# April 18th-19th. Creal Springs, Illinois.



## TorkMonster (Dec 19, 2008)

Got a ride planned in Creal Springs in Illinois... It's a little ole town.. Lots of trails, beautiful woods.. Nice place to ride... 
It is kinda right along the edge of the Shawnee National Forest... 

Lots of riding....
Coincidentily, there is a poker run the same days, 18th and 19th in Crab Orchard.. I guess it is 15 miles or so from the other riding spot.. It is going to benefit Children in disasters..... Here is some info on that....

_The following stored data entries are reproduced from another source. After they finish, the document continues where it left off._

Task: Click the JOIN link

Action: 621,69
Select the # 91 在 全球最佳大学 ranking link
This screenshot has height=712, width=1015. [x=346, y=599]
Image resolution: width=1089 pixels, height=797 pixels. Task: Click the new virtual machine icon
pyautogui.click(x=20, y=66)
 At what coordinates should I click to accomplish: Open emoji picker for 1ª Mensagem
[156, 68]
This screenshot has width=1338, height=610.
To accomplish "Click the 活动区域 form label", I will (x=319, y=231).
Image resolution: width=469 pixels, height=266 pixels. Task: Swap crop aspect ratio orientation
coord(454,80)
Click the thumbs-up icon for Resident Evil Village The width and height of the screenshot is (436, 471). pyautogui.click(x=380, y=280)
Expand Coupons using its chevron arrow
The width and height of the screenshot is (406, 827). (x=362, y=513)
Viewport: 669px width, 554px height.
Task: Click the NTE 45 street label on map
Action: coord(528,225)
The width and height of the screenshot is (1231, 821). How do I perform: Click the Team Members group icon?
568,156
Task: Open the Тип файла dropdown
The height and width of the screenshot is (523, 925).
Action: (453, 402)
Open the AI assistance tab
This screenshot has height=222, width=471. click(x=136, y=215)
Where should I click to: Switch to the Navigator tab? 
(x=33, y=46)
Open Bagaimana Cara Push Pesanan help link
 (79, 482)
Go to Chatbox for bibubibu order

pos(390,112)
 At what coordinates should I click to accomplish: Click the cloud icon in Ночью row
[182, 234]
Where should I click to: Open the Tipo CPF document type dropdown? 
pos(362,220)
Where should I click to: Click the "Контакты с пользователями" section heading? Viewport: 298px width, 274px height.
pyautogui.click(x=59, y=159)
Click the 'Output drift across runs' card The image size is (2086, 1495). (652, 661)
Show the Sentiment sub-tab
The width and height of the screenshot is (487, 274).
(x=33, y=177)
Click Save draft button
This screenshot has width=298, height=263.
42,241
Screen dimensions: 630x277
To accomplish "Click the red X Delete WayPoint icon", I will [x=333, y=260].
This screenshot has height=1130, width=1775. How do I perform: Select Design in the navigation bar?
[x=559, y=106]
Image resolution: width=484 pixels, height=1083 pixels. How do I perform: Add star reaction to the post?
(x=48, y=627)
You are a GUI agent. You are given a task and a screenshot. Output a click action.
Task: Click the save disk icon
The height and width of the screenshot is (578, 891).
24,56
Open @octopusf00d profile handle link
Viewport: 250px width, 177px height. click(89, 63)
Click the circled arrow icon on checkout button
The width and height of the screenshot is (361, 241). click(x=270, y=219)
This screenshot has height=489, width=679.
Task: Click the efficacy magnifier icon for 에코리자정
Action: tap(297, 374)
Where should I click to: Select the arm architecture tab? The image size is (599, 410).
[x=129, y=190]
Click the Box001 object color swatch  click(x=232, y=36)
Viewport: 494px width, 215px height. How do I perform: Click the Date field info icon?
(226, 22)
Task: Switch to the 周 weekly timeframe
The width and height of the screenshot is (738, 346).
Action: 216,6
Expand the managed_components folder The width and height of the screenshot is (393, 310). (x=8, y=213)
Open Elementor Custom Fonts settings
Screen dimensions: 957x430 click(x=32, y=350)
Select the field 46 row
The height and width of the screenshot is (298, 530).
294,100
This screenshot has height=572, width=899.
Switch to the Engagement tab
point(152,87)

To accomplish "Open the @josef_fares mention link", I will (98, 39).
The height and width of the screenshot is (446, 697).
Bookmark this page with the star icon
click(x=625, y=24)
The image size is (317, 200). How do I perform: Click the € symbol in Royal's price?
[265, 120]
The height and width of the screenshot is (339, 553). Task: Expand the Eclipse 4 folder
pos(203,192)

Just trying to clarify but there is a "scheduled" poker run at L.E.O.R. in crab orchard also on the 18th.. it's probably 5-10 miles from the place we've been ridin at in creal.. here's a bit more info on the poker run that was originally posted on southernillinoiatv.com 

quote:


Hey all its been a while. But I was wanting to let you all know about an up coming event for a special cause. This is the 2nd annual Cjs Bus Spring event at LEOR in Crab Orchard. This year we will have an obstacle course and poker run on Saturday and a poker run on sunday morning. The dates are April 18th and 19th. 
http://www.lincolncountrytrailriders.com/pdf/2009springevent.pdf
And for those of you who may not know who Cjs Bus is here is the link. 

http://www.cjsbus.org/





I imagine we will ride some at the poker run on one of the days, and then ride the rest at Creal Springs....

Anyone is invited.. Creal is NOT a park and is not regulated like one. Only rule there is "Pack it in, Pack it out".....

The other at the poker run I am sure is regulated......

We are gonna have a pretty big turn out.. Gonna be a blast. Some people are traveling a good ways to it also.... One form wisconsin, another about 5 hours out in illinois, and I think one from one of the carolina's.. And alot of locals.....


Let's Ride!!!


----------



## Yesterday (Jan 2, 2009)

sounds like a good cause


----------